UC Santa Barbara

Abstract: Rest-frame far-ultraviolet (FUV) observations from JWST are revolutionizing our understanding of the high-z galaxies that drove reionization and the mechanisms by which they accomplished it. To fully interpret these observations, we must be able to diagnose how properties of the interstellar medium (ISM; e.g., column density, covering fraction, and outflow velocity) directly relate to the absorption features produced.
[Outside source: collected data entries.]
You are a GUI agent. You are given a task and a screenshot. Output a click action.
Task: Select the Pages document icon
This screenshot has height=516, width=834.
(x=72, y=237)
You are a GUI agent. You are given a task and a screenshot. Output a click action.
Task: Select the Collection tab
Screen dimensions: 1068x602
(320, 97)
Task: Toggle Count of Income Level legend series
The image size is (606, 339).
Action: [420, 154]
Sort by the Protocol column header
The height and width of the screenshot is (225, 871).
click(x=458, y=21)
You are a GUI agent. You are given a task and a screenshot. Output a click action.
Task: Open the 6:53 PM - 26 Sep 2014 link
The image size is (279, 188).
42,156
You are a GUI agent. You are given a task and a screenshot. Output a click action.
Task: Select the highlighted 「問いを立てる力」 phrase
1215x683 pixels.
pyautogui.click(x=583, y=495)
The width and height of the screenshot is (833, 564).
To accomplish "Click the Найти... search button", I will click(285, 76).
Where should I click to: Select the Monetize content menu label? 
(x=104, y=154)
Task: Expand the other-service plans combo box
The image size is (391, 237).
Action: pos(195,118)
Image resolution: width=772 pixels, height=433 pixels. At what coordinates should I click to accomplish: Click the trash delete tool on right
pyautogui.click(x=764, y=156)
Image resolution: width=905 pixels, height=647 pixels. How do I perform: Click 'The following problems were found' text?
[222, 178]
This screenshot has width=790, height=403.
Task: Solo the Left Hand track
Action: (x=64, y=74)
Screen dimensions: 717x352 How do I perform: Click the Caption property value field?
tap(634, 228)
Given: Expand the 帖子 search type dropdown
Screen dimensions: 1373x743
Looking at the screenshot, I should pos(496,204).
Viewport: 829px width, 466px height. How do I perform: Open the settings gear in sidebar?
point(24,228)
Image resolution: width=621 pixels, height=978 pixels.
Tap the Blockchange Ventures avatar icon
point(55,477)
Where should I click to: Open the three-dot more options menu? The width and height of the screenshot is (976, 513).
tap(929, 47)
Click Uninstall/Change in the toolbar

Using the high-signal-to-noise and high-resolution FUV spectra of 45 nearby star-forming galaxies from the Cosmic Origins Spectrograph Legacy Spectroscopic Survey, we present the largest uniform, simultaneous characterization of neutral and low-ionization state (LIS) interstellar UV absorption lines (O i, Si ii, S ii, C ii, and Al ii) across a wide range of galaxy properties. We also present 21 cm H i observations for 35 galaxies, multiple of which are gas-poor or nondetected, possibly indicating the onset of a post-starburst phase. We find that our simultaneous one-component Voigt profile fits are capable of accurately modeling the LIS absorption for ∼75% of galaxies, mitigating challenges associated with saturation, infilling, and degeneracies. While the most massive galaxies require additional components, our one-component fits return average properties of the absorbing gas and follow the scaling relations described by a single gas cloud. We explore connections between LIS absorption and direct tracers of the neutral ISM (O i, Lyα, and H i 21 cm), finding that C ii most closely traces the neutral gas trends, while other ions exhibit weaker correlations. Given the challenges with directly observing H i at higher-z, we demonstrate that LIS absorption can be a powerful means to study the neutral ISM and present empirical relationships for predicting neutral gas properties.